===== TEXTO CITADO =====

Apocalipsis 1:12-13; 19-20
12. Y me volví para ver de quién era la voz que hablaba conmigo. Y al volverme,
vi siete candelabros de oro.
13. y en medio de los candelabros, vi a uno semejante al Hijo del Hombre,
vestido con una túnica que le llegaba hasta los pies y ceñido por el pecho con
un cinto de oro.
19. Escribe, pues, las cosas que has visto, y las que son, y las que han de
suceder después de éstas.
20. En cuanto al misterio de las siete estrellas que viste en mi mano derecho y
de los siete candelabros de oro: las siete estrellas son los ángeles de las
siete iglesias, y los siete candelabros son las siete iglesias.
Los siete candelabros de oro
Antes de seguir, intentaremos imaginarnos la escena que vio Juan, al
enfrentarse con Aquel cuya voz era como de trompeta. Él vio, en primer lugar,
siete candelabros de oro y, en medio de ellos, a Uno como el Hijo del Hombre. Él
está vestido con una larga túnica y está ceñido con un cinto de oro. Sus
cabellos son como la blanca lana o nieve, y Sus ojos como llama de fuego. Sus
pies son como refinado bronce bruñido y Su voz es como estruendo de muchas
aguas. En Sus manos tiene siete estrellas y de Su boca sale una espada aguda de
dos filos. Su rostro brilla como el sol de mediodía en un día despejado.

=====

**EJERCICIO 1:** Transcribe sin cambios las líneas de los registros que van desde la que contiene "Given: Select the Encapsulation radio button" hasta la que contiene "tap(677, 492)", ambas incluidas.
El texto y los registros no tienen nada que ver entre sí.

===== REGISTROS DE DATOS =====

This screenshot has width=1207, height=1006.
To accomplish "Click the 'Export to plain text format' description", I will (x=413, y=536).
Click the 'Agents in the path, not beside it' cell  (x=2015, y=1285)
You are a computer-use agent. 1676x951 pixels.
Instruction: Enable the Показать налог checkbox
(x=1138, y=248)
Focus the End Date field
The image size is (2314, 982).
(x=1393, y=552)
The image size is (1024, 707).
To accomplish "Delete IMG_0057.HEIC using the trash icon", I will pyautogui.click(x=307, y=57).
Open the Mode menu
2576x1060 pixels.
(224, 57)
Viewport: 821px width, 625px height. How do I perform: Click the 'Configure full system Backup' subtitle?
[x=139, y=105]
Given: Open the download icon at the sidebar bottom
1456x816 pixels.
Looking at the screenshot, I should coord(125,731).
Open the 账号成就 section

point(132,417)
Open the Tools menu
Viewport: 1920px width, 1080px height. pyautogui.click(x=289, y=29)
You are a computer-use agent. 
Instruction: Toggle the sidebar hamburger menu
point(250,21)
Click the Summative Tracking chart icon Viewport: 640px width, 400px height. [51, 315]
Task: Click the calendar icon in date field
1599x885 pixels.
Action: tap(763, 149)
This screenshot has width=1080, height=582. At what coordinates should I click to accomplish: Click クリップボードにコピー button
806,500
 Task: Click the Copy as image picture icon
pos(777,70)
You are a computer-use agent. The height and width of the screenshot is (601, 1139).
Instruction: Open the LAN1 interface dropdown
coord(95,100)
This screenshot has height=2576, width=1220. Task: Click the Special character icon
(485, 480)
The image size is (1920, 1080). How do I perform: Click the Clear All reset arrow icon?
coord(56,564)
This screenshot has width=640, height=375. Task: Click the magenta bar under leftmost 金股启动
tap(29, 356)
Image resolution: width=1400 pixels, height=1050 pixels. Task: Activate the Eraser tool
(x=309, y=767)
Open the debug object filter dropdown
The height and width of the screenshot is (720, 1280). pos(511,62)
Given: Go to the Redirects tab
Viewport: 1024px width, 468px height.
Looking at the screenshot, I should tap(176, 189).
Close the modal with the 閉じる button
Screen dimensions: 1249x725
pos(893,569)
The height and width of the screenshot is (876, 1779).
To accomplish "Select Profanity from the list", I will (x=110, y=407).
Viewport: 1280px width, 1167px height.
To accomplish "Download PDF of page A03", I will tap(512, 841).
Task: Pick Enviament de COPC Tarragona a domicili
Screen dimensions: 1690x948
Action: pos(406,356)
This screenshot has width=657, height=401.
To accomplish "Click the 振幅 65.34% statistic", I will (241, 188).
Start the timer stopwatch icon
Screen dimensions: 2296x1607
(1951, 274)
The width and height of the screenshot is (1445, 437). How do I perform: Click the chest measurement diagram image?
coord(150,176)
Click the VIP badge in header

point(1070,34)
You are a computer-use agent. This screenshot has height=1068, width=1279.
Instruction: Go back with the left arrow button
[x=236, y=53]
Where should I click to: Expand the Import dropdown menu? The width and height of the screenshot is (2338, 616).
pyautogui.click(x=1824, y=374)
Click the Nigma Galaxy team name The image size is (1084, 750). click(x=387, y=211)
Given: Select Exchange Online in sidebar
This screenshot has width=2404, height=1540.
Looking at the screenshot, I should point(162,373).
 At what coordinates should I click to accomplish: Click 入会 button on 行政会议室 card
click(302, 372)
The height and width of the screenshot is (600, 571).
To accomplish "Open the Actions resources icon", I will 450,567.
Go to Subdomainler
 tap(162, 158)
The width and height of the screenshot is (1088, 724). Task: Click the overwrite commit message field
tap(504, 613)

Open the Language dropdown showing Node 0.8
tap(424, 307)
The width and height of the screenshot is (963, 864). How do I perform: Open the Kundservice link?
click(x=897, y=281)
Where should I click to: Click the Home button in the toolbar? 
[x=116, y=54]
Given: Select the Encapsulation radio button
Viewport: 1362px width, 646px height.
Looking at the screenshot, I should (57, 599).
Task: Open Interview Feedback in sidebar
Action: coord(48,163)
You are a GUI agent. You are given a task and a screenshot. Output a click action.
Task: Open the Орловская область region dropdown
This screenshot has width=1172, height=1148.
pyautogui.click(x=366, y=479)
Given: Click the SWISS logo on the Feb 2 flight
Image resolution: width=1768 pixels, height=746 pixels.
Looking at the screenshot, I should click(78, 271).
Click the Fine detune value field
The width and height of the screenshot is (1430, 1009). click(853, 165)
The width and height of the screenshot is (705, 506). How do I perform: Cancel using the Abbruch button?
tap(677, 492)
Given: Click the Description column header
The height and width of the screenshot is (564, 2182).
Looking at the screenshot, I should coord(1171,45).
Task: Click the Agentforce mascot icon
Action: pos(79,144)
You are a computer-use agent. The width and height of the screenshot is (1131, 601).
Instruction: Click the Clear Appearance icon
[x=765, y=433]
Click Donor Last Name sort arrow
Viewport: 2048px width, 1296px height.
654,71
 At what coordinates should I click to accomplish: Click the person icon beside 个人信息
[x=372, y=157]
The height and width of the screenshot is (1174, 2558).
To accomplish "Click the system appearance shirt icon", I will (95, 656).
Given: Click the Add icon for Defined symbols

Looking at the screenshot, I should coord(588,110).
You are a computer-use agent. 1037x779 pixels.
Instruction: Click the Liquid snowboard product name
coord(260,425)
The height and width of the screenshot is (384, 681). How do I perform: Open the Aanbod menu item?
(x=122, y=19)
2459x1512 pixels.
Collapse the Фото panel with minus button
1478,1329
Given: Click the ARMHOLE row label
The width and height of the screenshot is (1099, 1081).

=====

**EJERCICIO 2:** En el texto, dentro del comentario que lleva el título «Los siete candelabros de oro», ¿qué partes del cuerpo se nombran al describir al que Juan vio? Enuméralas todas.

**RESPUESTA 1:**
Given: Select the Encapsulation radio button
Viewport: 1362px width, 646px height.
Looking at the screenshot, I should (57, 599).
Task: Open Interview Feedback in sidebar
Action: coord(48,163)
You are a GUI agent. You are given a task and a screenshot. Output a click action.
Task: Open the Орловская область region dropdown
This screenshot has width=1172, height=1148.
pyautogui.click(x=366, y=479)
Given: Click the SWISS logo on the Feb 2 flight
Image resolution: width=1768 pixels, height=746 pixels.
Looking at the screenshot, I should click(78, 271).
Click the Fine detune value field
The width and height of the screenshot is (1430, 1009). click(853, 165)
The width and height of the screenshot is (705, 506). How do I perform: Cancel using the Abbruch button?
tap(677, 492)

**RESPUESTA 2:** Cabellos, ojos, pies, manos, boca y rostro.